QUESTIONS ON THE MATERIAL —
1/ Repeat the Fourth Amendment passage word for word, from "Independently, the Fourth" up to and including "p. 542, IC)".
2/ Answer these questions from the Fourth Amendment passage:
(a) Which law review published the article the passage cites?
(b) According to the passage, what determines whether a conversation is protected?
(c) Which page is cited in the second citation?

PASSAGE SHOWN —

━━━━━━━━━━━━━━━━━━━━━━━━━━━━━━

Independently, the Fourth Amendment applies based on persons, not location—the question of the border is irrelevant, but they violate because the surveillance is not done on ‘US persons’


Jordan, New York University School of Law LLM, 2006 (David Alan, “DECRYPTING THE FOURTH AMENDMENT: WARRANTLESS NSA SURVEILLANCE AND THE ENHANCED EXPECTATION OF PRIVACY PROVIDED BY ENCRYPTED VOICE OVER INTERNET PROTOCOL,” Boston College Law Review, Vol. 47, http://lawdigitalcommons.bc.edu/cgi/viewcontent.cgi?article=2330&context=bclr, p. 542, IC)

Professor Kerr states that "the Fourth Amendment is not a roving privacy machine," but in many ways, it is. 2" The Supreme Court has long held that "the Fourth Amendment protects people, not places." 221 This protection travels with a person wherever he or she goes, and it covers all situations where a legitimate expectation of privacy can be held.222 The Supreme Court has made it clear that it is the reasonableness of a person's expectation of privacy, not the geographic location of the conversation in question, that determines whether or not a conversation is protected. 2" American citizens do not lose their Fourth Amendment rights simply because they set foot outside the United States; likewise, their conversations do not become fair game once the electrons transmitting them pass beyond U.S. borders.224


People on the border/crossing are not given Fourth Amendment rights—they violate


Jordan, New York University School of Law LLM, 2006 (David Alan, “DECRYPTING THE FOURTH AMENDMENT: WARRANTLESS NSA SURVEILLANCE AND THE ENHANCED EXPECTATION OF PRIVACY PROVIDED BY ENCRYPTED VOICE OVER INTERNET PROTOCOL,” Boston College Law Review, Vol. 47, http://lawdigitalcommons.bc.edu/cgi/viewcontent.cgi?article=2330&context=bclr, p. 514, IC)

━━━━━━━━━━━━━━━━━━━━━━━━━━━━━━

Collected data entries
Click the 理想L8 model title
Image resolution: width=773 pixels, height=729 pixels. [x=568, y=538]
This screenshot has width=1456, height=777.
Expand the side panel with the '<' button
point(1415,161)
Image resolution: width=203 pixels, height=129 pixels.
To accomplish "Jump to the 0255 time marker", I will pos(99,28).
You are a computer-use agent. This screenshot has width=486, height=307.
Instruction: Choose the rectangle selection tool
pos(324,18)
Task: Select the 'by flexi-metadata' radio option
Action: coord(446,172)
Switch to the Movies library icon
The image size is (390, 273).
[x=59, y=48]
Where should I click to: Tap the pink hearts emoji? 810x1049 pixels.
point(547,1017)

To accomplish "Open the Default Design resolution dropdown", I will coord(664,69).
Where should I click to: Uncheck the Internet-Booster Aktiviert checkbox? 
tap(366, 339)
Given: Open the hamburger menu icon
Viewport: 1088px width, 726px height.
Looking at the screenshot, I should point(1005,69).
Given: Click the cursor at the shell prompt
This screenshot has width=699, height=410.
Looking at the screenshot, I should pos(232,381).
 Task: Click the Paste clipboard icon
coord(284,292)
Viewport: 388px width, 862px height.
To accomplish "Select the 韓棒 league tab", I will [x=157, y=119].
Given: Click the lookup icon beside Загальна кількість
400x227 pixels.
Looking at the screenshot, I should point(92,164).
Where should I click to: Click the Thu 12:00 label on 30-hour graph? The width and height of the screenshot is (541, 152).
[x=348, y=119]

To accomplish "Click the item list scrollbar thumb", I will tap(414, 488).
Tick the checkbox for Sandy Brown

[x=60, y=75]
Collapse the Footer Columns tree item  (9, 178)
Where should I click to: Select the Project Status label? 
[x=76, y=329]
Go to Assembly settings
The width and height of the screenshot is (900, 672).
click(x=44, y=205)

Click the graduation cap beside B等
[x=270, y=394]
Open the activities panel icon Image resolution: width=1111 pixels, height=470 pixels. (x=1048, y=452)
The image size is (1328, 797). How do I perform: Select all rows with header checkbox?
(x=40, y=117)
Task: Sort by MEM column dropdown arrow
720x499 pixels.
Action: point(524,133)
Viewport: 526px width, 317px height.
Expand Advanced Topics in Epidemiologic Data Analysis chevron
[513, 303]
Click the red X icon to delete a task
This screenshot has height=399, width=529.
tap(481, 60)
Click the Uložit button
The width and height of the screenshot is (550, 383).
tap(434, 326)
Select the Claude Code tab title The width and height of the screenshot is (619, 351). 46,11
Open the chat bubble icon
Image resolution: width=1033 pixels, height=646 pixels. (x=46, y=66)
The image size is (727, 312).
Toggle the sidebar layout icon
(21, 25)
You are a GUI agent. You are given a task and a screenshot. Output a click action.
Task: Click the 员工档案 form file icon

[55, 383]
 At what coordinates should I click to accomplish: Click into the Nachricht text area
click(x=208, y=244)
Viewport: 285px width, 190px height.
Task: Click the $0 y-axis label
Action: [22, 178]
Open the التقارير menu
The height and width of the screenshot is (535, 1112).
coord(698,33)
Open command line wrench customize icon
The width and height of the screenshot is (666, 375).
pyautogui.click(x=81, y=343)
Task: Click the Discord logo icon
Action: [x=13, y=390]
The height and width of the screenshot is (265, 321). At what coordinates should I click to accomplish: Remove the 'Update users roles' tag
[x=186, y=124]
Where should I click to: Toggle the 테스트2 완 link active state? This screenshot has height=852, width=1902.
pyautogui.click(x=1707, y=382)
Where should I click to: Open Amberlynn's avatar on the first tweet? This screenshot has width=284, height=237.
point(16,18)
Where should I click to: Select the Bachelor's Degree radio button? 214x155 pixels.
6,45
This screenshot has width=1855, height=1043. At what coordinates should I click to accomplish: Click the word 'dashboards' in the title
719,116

━━━━━━━━━━━━━━━━━━━━━━━━━━━━━━

RESULTS IN ORDER —
1/
Independently, the Fourth Amendment applies based on persons, not location—the question of the border is irrelevant, but they violate because the surveillance is not done on ‘US persons’


Jordan, New York University School of Law LLM, 2006 (David Alan, “DECRYPTING THE FOURTH AMENDMENT: WARRANTLESS NSA SURVEILLANCE AND THE ENHANCED EXPECTATION OF PRIVACY PROVIDED BY ENCRYPTED VOICE OVER INTERNET PROTOCOL,” Boston College Law Review, Vol. 47, http://lawdigitalcommons.bc.edu/cgi/viewcontent.cgi?article=2330&context=bclr, p. 542, IC)

2/
(a) Boston College Law Review, Vol. 47
(b) The reasonableness of a person's expectation of privacy, not the geographic location of the conversation
(c) Page 514